In the present study, the TA group had significantly less intraoperative blood loss and a shorter operation time than the MA group. Moreover, the mean conversion rate and major postoperative complication rate were lower in the TA group than in the MA group. The reduced risks of severe complications and conversion are potential advantages of the TA in laparoscopic colectomy compared with the MA. However, the differences may be caused by the small sample size, and these findings need to be further confirmed in large-sample studies. The conversion rates in randomized controlled trials comparing laparoscopic colectomy with other approaches ranged from 0 to 18.1% [25, 26]. The reasons for conversion from laparoscopic colectomy for tumours included tumour invasion, abdominal adhesions, intraoperative bleeding, anatomical complexity and so on [27,28,29]. Tarnowski et al. [30] showed that the main reason for conversion was local tumour progression. In the present study, two of the three conversions were due to uncontrolled bleeding during dissection of the superior mesenteric artery, which is considered a complicated procedure in laparoscopic surgeries. The difference between the results of this study and previous studies may also be due to the insufficient sample size. There was no significant difference in overall survival between the two groups, which may also be caused by an insufficient follow-up time, so a longer follow-up is needed. The bottom-up suprapubic approach proposed by Petz et al. [31] for robotic CME in right colectomy is similar to our TA and also showed good clinical and oncologic results. Nevertheless, this approach ligates and incises the related branches of the superior mesenteric vessels directly after dissociating Toldt’s gap and then completely dissociates the transverse mesentery. Our method lifts the right mesentery completely before dissociating the branches of the superior mesenteric vein. Therefore, we believe that the tunnel method is more advantageous than the suprapubic approach, especially for obese patients.

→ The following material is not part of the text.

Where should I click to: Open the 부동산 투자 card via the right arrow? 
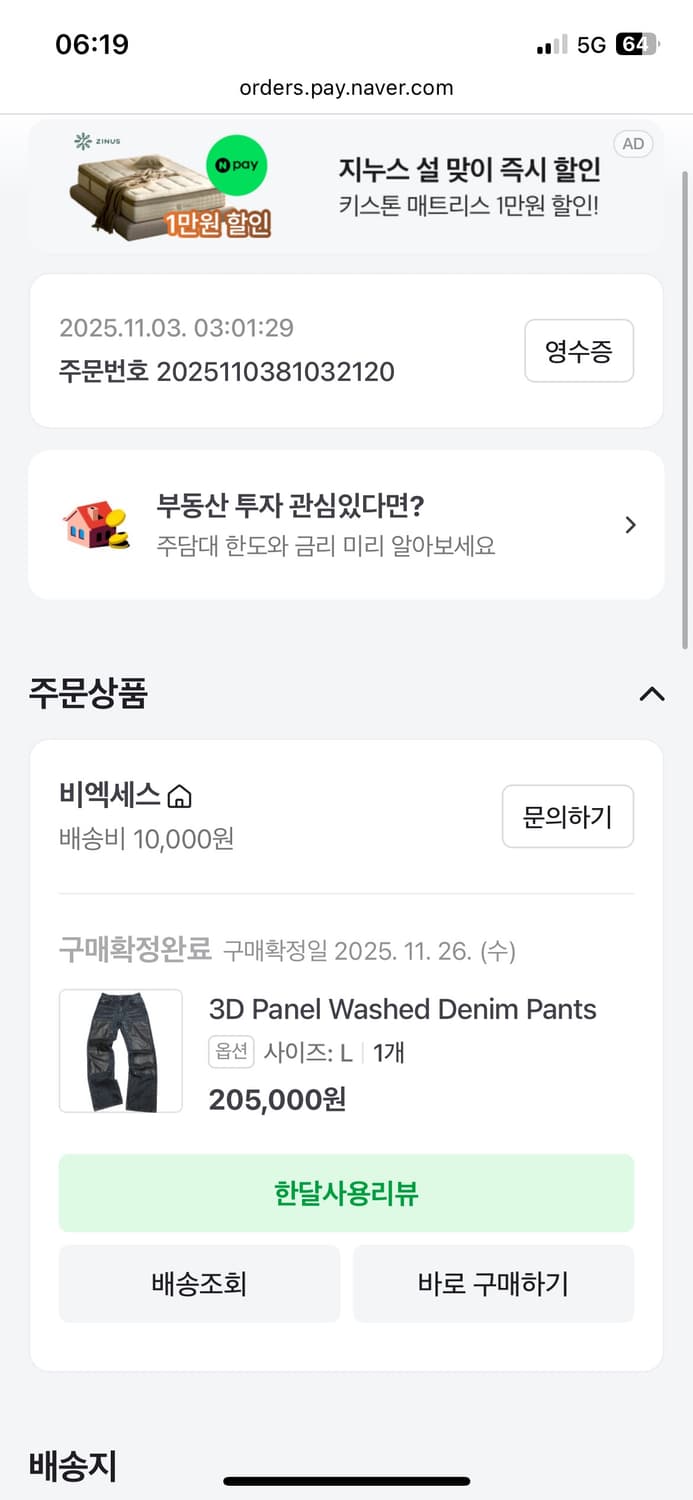[x=630, y=524]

The following points should be considered during the operation: (1) do not dissociate too deeply to avoid injuring the ureter and gonad vessels during the procedure; (2) after entering Toldt’s gap, an ultrasonic scalpel should be use to completely dissociate the anatomical plane close to the mesocolon; (3) primarily perform blunt dissociation and sometimes sharp dissociation with care to protect the duodenum; (4) when dissociating the liver flexure, avoid entering the Gerota fascia and prevent injury to the right kidney by putting gauze at the root of the transverse mesocolon.

Nonetheless, this study is subject to several limitations. First, observational and nonexperimental methods are inherent weaknesses of a retrospective design. Second, the findings may lack generalizability due to the relatively small number of cases. The long-term outcomes of randomized clinical trials or multicentre studies with a large number of cases are required for further confirmation of these results. Last, this study did not sufficiently assess the long-term outcomes due to an insufficient follow-up time.

In conclusion, this study suggests that the TA in laparoscopically assisted radical right hemicolectomy is a technically feasible and safe procedure. This approach has the advantages of a shorter operation time, less intraoperative blood loss, lower conversion and complication rates and shorter learning curve than the traditional MA in laparoscopic right hemicolectomy. Therefore, this new surgical approach is recommended for right hemicolectomy.